The IP Multimedia Subsystem (IMS) is an open, standardized, operator friendly, NGN multimedia architecture for mobile and fixed services. IMS is a Voice over Internet Protocol (VoIP) implementation based upon a variant of the session initiation protocol (SIP), and runs over the standard Internet protocol (IP). Telecom operators in NGN networks offer network controlled multimedia services through the utilization of IMS. The aim of IMS is to provide new services to users of an NGN network in addition to currently available services. This broad aim of IMS is supported through the extensive use of underlying IP compatible protocols and corresponding IP compatible interfaces. In this way, IMS can merge the Internet with the wireless, cellular space so as to provide to cellular technologies ubiquitous access useful services deployed on the Internet.
Multimedia services can be distributed both within NGN networks and non-NGN networks, alike, through the use of markup specified documents. In the case of a service having a visual interface, visually oriented markup such as the extensible hypertext markup language (XHTML) and its many co-species can specify the visual interface for a service when rendered in a visual content browser through a visual content channel, for instance a channel governed by the hypertext transfer protocol (HTFP). By comparison, an audio interface can be specified for a service by voice oriented markup such as the voice extensible markup language (VoiceXML). In the case of an audio interface, a separate voice channel, for instance a channel governed according to SIP.

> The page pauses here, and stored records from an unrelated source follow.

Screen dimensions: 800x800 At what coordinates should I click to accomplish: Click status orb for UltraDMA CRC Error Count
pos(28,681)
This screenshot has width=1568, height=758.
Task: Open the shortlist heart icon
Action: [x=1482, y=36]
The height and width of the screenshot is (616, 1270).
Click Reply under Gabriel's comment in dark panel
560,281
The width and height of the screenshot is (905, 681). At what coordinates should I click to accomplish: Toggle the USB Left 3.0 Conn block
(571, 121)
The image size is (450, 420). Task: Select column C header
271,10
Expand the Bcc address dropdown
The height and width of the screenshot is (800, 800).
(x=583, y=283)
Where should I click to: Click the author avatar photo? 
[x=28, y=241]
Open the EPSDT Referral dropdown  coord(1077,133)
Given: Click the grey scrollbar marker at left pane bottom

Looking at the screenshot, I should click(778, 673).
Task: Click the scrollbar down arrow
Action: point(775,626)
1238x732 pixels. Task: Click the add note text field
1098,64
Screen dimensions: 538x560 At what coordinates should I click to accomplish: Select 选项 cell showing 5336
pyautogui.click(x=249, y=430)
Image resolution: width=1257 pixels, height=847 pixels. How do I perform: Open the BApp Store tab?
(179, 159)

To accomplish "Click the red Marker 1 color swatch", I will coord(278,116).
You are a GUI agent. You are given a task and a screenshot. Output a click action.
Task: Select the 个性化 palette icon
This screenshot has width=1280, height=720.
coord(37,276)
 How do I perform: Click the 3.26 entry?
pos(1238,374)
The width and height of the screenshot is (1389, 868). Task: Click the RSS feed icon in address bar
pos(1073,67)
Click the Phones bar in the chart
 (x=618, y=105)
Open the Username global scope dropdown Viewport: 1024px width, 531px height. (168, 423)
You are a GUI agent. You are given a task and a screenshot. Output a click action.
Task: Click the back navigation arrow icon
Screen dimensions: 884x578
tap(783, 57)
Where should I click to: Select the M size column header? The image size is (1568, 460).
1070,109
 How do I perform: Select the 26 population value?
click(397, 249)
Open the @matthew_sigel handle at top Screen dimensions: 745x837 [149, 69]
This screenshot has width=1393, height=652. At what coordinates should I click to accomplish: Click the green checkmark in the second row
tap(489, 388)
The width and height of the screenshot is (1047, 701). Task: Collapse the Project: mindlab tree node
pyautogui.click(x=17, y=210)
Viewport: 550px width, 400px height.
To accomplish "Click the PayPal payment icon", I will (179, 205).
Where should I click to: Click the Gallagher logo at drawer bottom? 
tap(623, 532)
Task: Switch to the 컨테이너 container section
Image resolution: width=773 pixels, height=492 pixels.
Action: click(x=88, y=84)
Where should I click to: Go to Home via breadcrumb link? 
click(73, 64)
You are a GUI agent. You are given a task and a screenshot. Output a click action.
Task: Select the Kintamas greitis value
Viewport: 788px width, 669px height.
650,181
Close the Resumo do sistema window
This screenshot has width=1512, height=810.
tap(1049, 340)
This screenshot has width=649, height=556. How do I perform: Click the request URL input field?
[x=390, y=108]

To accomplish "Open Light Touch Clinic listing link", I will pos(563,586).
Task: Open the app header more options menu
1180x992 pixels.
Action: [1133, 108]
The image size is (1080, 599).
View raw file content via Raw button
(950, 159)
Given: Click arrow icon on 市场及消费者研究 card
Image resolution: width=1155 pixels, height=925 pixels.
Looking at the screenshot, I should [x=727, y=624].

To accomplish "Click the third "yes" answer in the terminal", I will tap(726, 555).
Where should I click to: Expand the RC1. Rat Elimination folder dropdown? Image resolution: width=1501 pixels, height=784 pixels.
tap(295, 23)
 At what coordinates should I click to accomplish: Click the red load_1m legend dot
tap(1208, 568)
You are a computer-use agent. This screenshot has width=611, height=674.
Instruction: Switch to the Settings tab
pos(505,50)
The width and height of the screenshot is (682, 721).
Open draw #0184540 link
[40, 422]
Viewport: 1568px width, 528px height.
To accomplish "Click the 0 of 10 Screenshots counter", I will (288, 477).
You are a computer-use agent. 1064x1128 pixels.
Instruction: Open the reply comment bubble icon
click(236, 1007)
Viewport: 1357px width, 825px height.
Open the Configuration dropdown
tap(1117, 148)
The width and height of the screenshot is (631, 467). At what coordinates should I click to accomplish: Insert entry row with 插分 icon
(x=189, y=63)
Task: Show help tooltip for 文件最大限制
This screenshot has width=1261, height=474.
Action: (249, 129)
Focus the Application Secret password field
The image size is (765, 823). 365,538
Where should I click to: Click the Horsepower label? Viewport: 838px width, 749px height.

In many circumstances, it is preferred to configure services to be delivered across multiple, different channels of differing modalities, including the voice mode and the visual mode. In this regard, a service provider not always can predict the interactive modality through which a service is to be accessed by a given end user. To accommodate this uncertainty, a service can be prepared for delivery through each anticipated modality, for instance by way of voice markup and visual markup. Generating multiple different markup documents to satisfy the different modalities of access, however, can be tedious. In consequence, merging technologies such as the XHTML+VoiceXML (X+V) have been utilized to simplify the development process.
Specifically, X+V represents one technical effort to produce a multimodal application development environment. In X+V, XHTML and VoiceXML can be mixed in a single document. The XHTML portion of the document can manage visual interactions with an end user, while the VoiceXML portion of the document can manage voice interactions with the end user. In X+V, command, control and content navigation can be enabled while simultaneously rendering multimodal content. In this regard, the X+V profile specifies how to compute grammars based upon the visual hyperlinks present in a page.
Processing X+V documents, however, requires the use of a proprietary browser in the client devices utilized by end users when accessing the content. Distributing multimedia services to a wide array of end user devices, including pervasive devices across NGN networks, can be difficult if one is to assume that all end user devices are proprietarily configured to handle X+V and other unifying technologies. Rather, at best, it can only be presumed that devices within an NGN network are equipped to process visual interactions within one, standard channel of communication, and voice interactions within a second, standard channel of communication.
Thus, despite the promise of X+V, to truly support multiple modalities of interaction with services distributed about an NGN or, even a non-NGN network, different channels of communications must be established for each different modality of access. Moreover, each service must be separately specified for each different modality. Finally, once a session has been established across one modality of access to a service, one is not able to change mid-session to a different modality of access to the same service within the same session. As a result, the interactions across different channels accommodating different modalities of interaction remain unsynchronized and separate. Consequently, end users cannot freely switch between modalities of access for services in an NGN network.